Case Series: Interstitial Lung Disease with IPF Pattern Presenting with Spontaneous Pneumothorax – Clinical Course of Two Patients

Amit Toshniwal^*Babaji GhewadeAlushika JainSaket Satyasham Toshniwal

• Datta Meghe Institute of Medical Sciences, Wardha, India

Background: Interstitial lung disease (ILD) encompasses a broad spectrum of fibrosing pulmonary conditions. Pneumothorax is a recognized complication of fibrotic ILD, but simultaneous occurrence with subcutaneous emphysema and pneumomediastinum is exceedingly rare. Case Presentation: This case series describes two patients with IPF-pattern ILD complicated by spontaneous pneumothorax.
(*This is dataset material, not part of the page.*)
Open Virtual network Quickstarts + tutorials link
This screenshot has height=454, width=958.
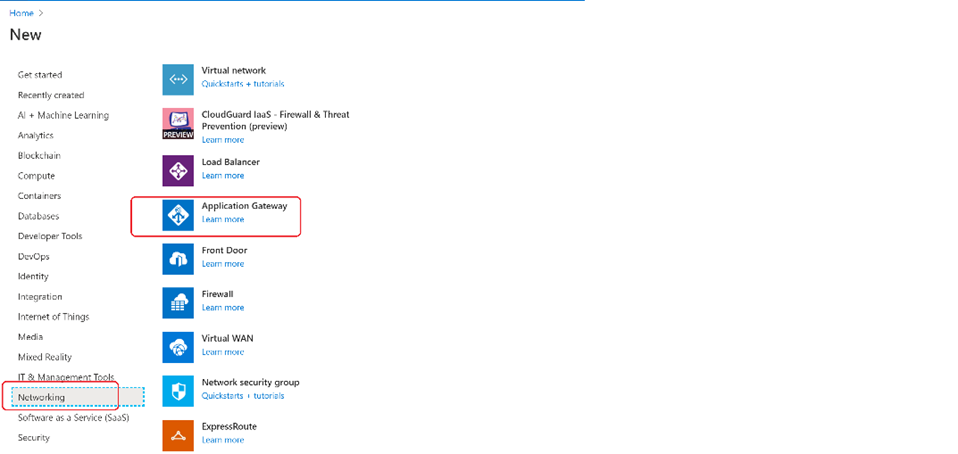(x=243, y=84)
The first case presented to the emergency department with worsening breathlessness and was found to have spontaneous pneumothorax, pneumomediastinum, and subcutaneous emphysema on imaging. The patient deteriorated rapidly and succumbed to respiratory failure. The second case involved a female patient who presented with chronic respiratory symptoms and was later diagnosed with probable UIP-pattern ILD. On follow-up, she presented with worsening symptoms and was found to have a spontaneous pneumothorax, which was treated successfully with conservative management. Conclusion: To the best of current knowledge, this is the first reported case series to document the triad of subcutaneous emphysema, pneumomediastinum, and pneumothorax in a patient with fibrotic ILD. The findings underscore the importance of timely recognition and multidisciplinary management in such high-risk patients.